Posted by
Brian Peters on Saturday, June 20, 2009 10:35:13 AM
Riyadh
and Arab Gulf see Shiite hands behind Iraqi Sunni leader's assassination
12
June: The assassination Friday, June 12,
of Hareth al-Obaidi, head of the Iraqi Accordance Front bloc, was a major
disaster for the Sunni Arab world and an omen of worse to come as US combat
troops prepare to leave Iraqi cities by the end of the month.
Fears of a systematic liquidation of Sunni leaders in Iraq at the hands
Iraqi and Iranian Shiites figured large in US president Barack Obama's
last conversation with Saudi king Abdullah in Riyadh on June 3.
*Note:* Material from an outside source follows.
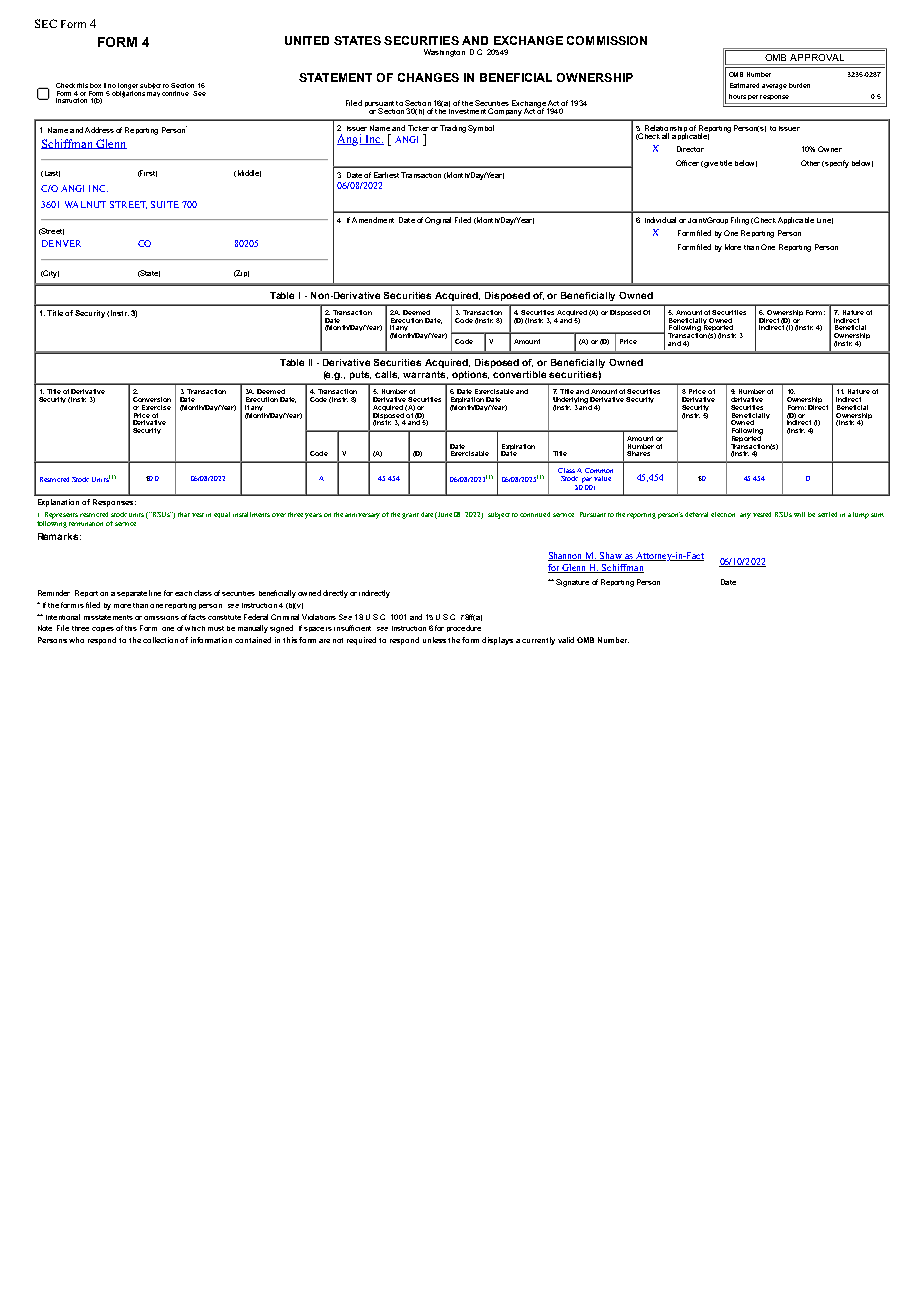  What do you see at coordinates (152, 399) in the screenshot?
I see `Conversion` at bounding box center [152, 399].
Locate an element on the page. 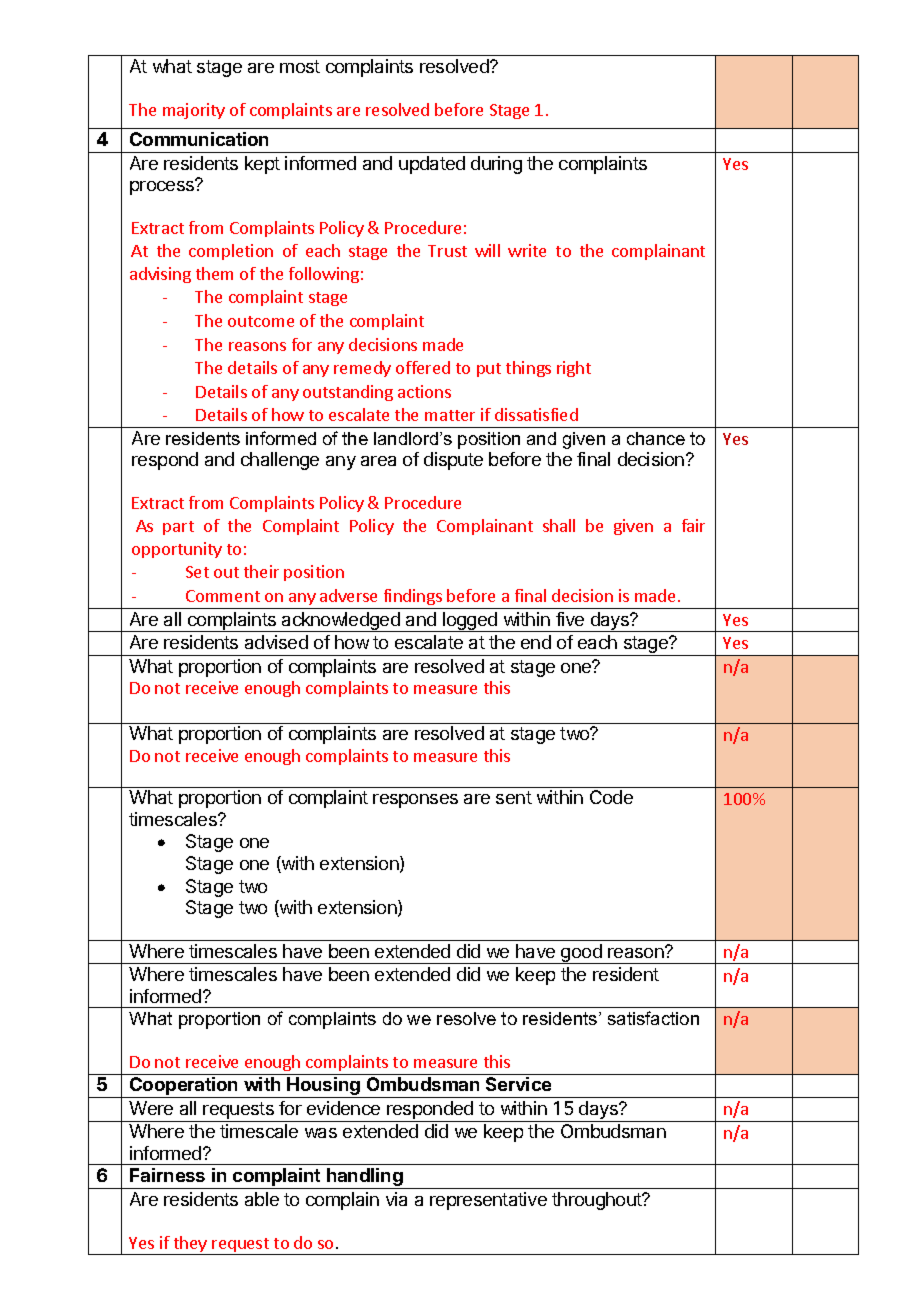  via is located at coordinates (396, 1199).
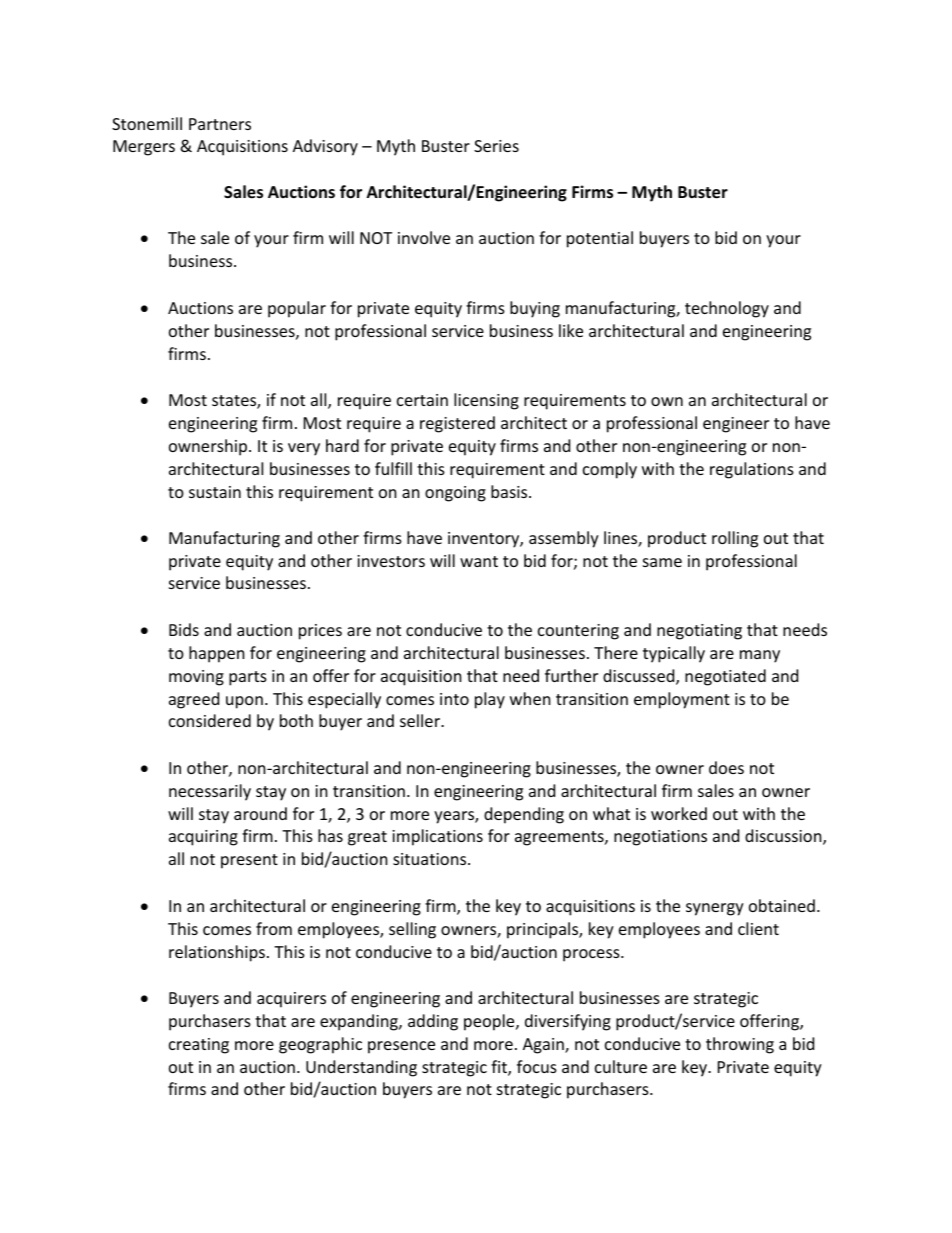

Al-Obaidi, an imam, who was also deputy head of the Iraqi parliament's
Human Rights Committee, was specifically targeted by a 15-year old gunman,
who burst in the al-Shawaf Mosque in Baghdad's western Yarmouk neighborhood
after Friday prayers. The killer made straight for his target having clearly
been briefed in advance.
When they met in Riyadh, Obama asked King Abdullah to put a stop to young
Saudis crossing into Iraq to fight with Iraqi Sunni insurgents. The king
rebuffed him and accused Shiite prime minister Nouri al-Maliki of joining
with Tehran to conduct a systematic purge of Sunni Arab political and
military power centers in Iraq.
The monarch warned the US president that Tehran would be encouraged to
intensify this campaign by the imminence of US-Iran talks.